Begin Document segment
17 June 2019
- RSIS
- Publication
- RSIS Publications
- Returning Indonesian IS Women and Children: What’s Next?
SYNOPSIS
Indonesian police has estimated that 104 Indonesian women and 99 children who left for Syria to join the Islamic State (IS) were still alive in 2017. With the loss of IS’ territories in Syria, currently at least 88 Indonesians, most of whom are women and children, are being held in in northeastern Syria. What will be their fate if they return?
COMMENTARY
THERE ARE presently at least, respectively, 50 and 38 Indonesians, a majority of whom are women and children, residing in refugee camps of the Syrian Democratic Forces (SDF) in northeastern Syria, according to reports. The figure is almost 40 percent of the Indonesian police’s 2017 estimate that 104 Indonesian women and 99 children who had joined IS were still alive in Syria.
There are probably more Indonesian women and children who are still alive and reside in other refugee camps in northeastern Syria. What are the possible charges confronting the IS Indonesian women and children – including those who are in the refugee camps – if they return?
Women and Children’s Roles in IS
The Indonesian government intends to repatriate IS returnees who want to come home despite a parliamentary debate several years ago on revoking their citizenship. This is likely because the current anti-terrorism law, enacted on 25 May 2018, does not address the possible revocation of citizenship of those involved in overseas jihad operations.
In general, revocation is seen to be a move against current citizenship laws and the constitution in which the state is obliged to protect its citizens. The refugees have lost their passports either because they were taken by IS, or had them burnt voluntarily as seen in past IS videos.
Once back on Indonesian soil, the authorities could charge the returnees based on three clauses in the current anti-terrorism law. The first is that women and children – aged 12 to 18 – could be charged for being members of a terrorist organisation, in this instance, IS. They may also face the following two charges:
First, for participating in IS training – military or non-military. At least two IS official videos in 2015 and 2016 showed tens of seemingly Indonesian children being indoctrinated in an IS school supposedly in the land of the Caliphate ie Syria, participating in military training and pledging their loyalty to IS by burning their passports. We know of one child, Shamil Mohammed, currently held at an SDF refugee camp, who has received IS’ indoctrination and weaponry training whilst in Syria with his family.
End Document segment
Begin Listed records
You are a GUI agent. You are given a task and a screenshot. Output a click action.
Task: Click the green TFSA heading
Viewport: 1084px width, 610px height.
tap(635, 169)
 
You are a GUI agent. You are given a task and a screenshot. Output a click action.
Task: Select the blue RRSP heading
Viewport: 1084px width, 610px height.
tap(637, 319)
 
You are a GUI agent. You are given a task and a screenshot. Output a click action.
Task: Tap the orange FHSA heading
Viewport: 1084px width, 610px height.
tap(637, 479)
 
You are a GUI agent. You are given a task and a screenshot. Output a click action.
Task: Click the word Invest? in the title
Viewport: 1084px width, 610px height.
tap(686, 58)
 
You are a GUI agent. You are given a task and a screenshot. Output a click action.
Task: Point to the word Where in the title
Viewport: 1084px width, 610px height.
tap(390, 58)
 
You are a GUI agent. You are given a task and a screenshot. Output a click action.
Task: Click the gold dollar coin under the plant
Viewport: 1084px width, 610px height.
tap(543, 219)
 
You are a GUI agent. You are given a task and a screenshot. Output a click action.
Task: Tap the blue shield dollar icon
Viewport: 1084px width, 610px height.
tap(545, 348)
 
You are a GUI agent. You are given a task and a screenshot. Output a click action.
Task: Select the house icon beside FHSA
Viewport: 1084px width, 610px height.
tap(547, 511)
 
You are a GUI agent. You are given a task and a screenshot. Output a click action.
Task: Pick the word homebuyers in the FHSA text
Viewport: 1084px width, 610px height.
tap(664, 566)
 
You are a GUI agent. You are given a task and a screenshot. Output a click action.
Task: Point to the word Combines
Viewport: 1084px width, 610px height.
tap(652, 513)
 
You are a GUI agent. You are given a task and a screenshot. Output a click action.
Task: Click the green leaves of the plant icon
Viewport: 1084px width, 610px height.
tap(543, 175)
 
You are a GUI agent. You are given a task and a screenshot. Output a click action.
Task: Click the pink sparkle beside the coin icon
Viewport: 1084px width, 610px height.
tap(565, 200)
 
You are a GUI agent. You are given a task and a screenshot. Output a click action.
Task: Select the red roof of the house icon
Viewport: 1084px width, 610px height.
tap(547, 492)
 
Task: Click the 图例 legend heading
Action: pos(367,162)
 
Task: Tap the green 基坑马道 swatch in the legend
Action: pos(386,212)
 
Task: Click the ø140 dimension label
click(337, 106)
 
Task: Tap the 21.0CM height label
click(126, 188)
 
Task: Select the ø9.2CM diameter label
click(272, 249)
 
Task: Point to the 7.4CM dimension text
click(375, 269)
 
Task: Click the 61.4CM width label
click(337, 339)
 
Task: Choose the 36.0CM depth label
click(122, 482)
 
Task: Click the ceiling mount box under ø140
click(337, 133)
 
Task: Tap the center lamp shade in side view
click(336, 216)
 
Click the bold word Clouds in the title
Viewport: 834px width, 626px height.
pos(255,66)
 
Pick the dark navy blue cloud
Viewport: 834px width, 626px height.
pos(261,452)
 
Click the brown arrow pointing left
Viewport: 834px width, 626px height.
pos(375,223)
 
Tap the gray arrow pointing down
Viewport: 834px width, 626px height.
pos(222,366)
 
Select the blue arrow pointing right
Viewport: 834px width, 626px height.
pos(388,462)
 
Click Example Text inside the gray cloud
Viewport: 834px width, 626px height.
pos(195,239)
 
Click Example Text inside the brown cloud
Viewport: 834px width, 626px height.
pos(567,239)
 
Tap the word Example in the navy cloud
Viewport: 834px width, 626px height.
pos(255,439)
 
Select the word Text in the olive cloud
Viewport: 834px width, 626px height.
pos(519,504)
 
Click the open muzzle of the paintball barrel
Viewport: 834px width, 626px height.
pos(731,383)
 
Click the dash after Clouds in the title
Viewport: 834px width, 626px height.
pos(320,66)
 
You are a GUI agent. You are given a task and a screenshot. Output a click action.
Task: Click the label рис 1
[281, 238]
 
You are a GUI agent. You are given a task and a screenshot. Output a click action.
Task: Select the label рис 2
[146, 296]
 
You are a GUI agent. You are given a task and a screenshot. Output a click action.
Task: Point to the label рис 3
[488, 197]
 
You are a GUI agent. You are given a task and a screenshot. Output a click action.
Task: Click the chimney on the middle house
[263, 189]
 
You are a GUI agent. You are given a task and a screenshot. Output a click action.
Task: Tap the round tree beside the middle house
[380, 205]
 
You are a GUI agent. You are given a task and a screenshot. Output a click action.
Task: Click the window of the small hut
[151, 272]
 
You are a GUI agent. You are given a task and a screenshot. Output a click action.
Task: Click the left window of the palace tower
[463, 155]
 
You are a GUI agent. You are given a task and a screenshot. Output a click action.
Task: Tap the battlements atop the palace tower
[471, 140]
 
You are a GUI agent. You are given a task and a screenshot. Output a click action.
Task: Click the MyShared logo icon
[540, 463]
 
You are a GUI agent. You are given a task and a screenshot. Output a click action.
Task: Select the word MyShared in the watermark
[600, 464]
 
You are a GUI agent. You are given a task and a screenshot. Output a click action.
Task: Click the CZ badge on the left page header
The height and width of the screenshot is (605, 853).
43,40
End Listed records
■ Given task: According to the commentary on returning Indonesian IS women and children, why does the Indonesian government likely intend to repatriate IS returnees who want to come home? Answer in one to three sentences.

■ Response to the task: The current anti-terrorism law, enacted on 25 May 2018, does not address the possible revocation of citizenship of those involved in overseas jihad operations. The government plans to repatriate them even though parliament debated revoking their citizenship several years ago.